Waktu saya nonton film "Eat, Pray and Love" saat ada adegan Julia Robert bingung bagaimana cara berkomunikasi dengan Tuhan, bagaimana dia mau mengadu pada Tuhan untuk masalah yang dia ngga ngerti tapi dia bingung memulainnya, disitu saya tersadar untuk bersyukur sekali menjadi orang yang beragama, bahwa saya punya cara berkomunikasi dengan Tuhan yang sudah diajarkan dari kecil, begitu juga dengan agama lain yang punya cara masing-masing dan harus dihargai.. Itulah salah satu perbedaan besar orang yang beragama dan tidak, orang yang tidak beragama pada umumnya tetap percaya Tuhan, setidaknya mereka percaya ada “kekuaatan besar” yang mencipatkan alam, tapi mereka akan bingung saat harus berkomunikasi dengan Sang Pencipta yang dia yakini ada, saat begitu banyak pertanyaan yang tidak bisa terjawab.

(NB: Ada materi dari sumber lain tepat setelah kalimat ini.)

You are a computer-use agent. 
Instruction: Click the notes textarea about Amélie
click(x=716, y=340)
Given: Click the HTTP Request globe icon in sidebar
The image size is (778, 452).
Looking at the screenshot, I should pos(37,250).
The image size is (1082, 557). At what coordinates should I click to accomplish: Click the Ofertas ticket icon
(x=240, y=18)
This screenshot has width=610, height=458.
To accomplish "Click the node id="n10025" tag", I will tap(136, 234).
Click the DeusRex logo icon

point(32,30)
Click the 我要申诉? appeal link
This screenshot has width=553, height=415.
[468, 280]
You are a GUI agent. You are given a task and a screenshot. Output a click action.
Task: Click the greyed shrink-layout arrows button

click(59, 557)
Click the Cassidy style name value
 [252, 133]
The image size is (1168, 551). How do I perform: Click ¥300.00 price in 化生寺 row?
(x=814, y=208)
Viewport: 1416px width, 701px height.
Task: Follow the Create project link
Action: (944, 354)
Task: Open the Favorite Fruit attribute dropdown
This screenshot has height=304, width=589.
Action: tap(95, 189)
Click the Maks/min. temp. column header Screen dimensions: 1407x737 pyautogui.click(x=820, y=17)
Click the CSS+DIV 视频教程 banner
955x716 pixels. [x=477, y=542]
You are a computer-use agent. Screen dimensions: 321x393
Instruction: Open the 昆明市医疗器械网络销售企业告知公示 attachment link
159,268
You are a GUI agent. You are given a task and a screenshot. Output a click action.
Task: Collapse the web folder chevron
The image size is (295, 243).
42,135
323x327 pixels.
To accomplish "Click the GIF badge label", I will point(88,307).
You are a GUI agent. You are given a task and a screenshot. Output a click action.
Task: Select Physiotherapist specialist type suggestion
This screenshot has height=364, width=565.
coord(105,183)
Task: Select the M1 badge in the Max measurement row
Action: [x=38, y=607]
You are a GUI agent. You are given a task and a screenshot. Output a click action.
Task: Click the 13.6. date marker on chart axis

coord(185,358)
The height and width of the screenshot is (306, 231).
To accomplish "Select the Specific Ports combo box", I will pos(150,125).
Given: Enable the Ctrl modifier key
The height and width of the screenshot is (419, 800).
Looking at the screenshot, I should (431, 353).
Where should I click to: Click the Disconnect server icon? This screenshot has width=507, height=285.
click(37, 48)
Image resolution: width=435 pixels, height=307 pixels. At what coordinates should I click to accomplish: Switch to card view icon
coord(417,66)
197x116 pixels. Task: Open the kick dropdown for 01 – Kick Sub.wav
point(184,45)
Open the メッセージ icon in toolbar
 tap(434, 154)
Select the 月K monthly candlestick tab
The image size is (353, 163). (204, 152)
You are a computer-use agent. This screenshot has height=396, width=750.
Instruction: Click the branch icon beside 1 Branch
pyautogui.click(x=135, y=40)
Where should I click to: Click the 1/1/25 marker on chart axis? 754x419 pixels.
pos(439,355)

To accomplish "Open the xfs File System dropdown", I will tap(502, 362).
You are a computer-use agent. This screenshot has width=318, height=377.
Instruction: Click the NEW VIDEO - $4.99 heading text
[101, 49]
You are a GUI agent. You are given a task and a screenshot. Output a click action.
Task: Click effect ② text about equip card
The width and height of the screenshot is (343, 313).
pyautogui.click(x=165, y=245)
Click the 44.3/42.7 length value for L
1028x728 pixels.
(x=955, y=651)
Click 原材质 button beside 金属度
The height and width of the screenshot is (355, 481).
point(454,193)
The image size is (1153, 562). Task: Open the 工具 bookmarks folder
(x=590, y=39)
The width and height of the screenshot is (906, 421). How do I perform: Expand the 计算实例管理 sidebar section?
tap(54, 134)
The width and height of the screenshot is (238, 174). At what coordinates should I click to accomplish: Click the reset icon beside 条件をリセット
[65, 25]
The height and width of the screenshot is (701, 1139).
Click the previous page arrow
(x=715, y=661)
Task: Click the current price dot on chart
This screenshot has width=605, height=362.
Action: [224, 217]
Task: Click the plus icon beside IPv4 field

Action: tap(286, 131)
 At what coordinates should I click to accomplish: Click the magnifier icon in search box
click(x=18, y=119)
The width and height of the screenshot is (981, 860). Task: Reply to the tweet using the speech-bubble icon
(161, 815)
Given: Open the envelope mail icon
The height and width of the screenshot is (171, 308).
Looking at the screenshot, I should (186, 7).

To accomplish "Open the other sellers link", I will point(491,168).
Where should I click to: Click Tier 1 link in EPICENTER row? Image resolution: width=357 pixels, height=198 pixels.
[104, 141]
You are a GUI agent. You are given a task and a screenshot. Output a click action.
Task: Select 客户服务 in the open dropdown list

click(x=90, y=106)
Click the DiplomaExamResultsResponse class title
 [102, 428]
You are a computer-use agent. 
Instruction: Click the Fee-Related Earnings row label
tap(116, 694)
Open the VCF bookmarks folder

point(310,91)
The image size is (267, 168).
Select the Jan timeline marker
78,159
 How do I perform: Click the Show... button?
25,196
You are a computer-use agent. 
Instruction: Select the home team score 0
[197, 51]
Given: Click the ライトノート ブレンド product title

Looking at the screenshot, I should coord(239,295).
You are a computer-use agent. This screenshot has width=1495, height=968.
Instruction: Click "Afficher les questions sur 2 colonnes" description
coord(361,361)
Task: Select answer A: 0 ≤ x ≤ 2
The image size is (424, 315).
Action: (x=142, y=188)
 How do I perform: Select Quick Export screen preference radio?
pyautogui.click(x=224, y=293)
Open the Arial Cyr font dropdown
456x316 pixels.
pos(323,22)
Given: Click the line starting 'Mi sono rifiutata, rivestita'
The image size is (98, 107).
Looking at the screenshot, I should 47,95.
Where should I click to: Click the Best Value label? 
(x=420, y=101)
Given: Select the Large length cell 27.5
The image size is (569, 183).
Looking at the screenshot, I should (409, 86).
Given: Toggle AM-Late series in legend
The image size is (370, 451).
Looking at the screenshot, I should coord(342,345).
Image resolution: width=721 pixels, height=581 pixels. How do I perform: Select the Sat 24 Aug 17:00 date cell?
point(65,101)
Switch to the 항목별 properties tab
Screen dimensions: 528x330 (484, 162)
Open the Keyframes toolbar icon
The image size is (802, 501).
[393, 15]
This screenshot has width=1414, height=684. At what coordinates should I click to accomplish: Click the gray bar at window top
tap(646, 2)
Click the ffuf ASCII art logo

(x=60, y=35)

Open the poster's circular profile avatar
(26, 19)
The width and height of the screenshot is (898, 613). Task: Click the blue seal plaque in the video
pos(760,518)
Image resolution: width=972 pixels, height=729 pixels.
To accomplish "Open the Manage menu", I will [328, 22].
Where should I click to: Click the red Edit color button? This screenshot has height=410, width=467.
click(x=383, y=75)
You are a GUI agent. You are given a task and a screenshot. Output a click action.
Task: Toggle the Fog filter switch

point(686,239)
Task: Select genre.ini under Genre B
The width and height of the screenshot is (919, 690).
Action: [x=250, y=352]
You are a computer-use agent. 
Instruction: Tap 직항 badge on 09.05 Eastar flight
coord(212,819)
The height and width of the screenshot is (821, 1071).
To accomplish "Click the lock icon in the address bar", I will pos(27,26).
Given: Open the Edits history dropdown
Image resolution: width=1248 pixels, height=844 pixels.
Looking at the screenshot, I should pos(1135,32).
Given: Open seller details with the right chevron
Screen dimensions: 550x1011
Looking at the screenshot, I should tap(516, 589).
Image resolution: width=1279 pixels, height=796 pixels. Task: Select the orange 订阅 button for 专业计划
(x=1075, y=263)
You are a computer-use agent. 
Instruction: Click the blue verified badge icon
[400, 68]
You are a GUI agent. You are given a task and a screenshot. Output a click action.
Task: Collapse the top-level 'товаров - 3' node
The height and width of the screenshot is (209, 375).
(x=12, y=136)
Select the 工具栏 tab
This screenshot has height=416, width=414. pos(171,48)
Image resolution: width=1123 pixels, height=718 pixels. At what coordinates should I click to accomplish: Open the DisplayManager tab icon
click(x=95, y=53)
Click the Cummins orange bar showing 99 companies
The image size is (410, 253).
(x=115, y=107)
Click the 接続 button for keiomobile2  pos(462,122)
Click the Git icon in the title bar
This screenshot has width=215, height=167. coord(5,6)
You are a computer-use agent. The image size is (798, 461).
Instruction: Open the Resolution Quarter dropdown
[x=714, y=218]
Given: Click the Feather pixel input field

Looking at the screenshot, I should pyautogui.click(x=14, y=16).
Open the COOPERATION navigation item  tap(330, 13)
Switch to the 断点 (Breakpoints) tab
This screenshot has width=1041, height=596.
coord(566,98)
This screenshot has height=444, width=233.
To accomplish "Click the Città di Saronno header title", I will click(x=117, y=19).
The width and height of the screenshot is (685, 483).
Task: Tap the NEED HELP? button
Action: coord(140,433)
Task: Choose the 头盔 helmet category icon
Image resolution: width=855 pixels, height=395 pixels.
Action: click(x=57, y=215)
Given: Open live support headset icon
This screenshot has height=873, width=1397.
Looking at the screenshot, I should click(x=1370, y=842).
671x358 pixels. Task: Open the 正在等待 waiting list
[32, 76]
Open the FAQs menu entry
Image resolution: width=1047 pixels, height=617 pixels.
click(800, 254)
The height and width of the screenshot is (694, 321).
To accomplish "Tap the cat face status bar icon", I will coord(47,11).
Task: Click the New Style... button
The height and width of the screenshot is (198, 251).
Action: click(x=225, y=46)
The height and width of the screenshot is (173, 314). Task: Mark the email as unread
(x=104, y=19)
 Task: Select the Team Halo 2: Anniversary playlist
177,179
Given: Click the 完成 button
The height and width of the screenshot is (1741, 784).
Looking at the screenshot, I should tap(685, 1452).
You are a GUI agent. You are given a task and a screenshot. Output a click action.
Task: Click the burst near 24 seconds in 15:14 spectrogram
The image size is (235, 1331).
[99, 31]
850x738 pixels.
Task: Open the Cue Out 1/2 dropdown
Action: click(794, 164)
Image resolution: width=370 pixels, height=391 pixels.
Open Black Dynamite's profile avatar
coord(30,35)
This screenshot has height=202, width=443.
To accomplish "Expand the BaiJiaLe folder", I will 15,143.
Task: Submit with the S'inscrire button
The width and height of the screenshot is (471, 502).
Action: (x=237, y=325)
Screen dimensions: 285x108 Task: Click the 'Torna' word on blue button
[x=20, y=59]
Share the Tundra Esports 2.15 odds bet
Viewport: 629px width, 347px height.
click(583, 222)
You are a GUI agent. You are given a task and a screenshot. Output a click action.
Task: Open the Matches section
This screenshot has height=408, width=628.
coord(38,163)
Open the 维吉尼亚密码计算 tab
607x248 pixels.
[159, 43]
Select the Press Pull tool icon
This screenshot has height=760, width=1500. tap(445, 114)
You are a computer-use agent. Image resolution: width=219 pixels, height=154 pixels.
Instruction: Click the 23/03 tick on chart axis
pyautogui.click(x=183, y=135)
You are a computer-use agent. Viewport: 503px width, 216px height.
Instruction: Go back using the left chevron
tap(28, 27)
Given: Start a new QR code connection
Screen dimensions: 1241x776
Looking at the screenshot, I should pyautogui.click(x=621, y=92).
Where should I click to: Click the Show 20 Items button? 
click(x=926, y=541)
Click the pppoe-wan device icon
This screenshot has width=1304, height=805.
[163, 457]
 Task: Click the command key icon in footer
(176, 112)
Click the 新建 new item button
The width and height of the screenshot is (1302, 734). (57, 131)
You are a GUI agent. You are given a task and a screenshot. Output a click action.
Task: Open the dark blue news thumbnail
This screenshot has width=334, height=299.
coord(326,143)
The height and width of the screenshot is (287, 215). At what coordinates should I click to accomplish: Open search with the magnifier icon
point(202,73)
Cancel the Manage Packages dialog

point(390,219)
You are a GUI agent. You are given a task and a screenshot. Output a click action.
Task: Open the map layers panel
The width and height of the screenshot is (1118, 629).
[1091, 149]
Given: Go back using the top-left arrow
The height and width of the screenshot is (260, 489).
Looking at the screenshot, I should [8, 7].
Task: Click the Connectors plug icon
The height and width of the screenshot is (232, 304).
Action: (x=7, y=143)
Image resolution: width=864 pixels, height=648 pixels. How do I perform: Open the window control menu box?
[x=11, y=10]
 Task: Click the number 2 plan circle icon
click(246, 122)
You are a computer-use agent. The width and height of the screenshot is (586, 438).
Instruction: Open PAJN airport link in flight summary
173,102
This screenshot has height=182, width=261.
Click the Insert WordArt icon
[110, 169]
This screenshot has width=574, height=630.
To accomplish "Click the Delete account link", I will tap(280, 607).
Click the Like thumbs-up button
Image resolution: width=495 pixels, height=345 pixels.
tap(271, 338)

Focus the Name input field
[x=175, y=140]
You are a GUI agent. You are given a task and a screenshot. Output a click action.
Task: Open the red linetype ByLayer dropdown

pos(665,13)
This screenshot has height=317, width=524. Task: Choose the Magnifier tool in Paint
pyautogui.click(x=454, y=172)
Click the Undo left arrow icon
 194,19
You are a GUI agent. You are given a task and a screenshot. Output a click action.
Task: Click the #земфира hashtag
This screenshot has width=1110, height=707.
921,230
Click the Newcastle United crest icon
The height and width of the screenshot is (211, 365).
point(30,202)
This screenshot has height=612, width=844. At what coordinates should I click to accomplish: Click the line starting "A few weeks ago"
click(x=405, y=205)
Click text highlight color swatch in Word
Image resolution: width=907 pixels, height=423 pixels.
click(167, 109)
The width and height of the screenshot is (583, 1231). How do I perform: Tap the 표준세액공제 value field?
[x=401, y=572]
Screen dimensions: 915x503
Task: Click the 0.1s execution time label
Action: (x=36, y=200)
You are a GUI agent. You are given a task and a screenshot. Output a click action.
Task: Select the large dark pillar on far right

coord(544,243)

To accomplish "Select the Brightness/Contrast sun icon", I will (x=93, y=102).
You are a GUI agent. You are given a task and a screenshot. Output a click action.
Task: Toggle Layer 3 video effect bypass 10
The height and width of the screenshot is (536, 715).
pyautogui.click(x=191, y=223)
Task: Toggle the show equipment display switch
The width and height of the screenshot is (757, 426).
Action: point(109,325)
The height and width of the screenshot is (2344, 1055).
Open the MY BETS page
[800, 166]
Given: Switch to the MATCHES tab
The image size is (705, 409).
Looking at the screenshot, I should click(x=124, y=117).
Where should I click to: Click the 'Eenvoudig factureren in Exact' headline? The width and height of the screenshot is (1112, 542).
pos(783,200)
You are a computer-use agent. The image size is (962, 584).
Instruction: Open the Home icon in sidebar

Disamping itu, makna ibadah itu sendiri sebenarnya luas.. Ibadah itu bukan sekedar sholat dan mengaji, bukan sekedar pergi ke gereja dan baca alkitab.. Karena itu penerapan yang kurang tepat dalam memberikan pengertian ibadah kepada anak-anak cenderung terbawa sampai tua. Banyak dari kita (saya salah satunya) yang melakukan sholat hanya sebagai penggugur kewajiban, bukan kebutuhan berkomunikasi dengan Tuhan. Banyak dari kita (termasuk saya) yang terus sibuk bertanya “apakah sholat saya diterima?” daripada bertanya “apakah hidup saya sudah berguna?”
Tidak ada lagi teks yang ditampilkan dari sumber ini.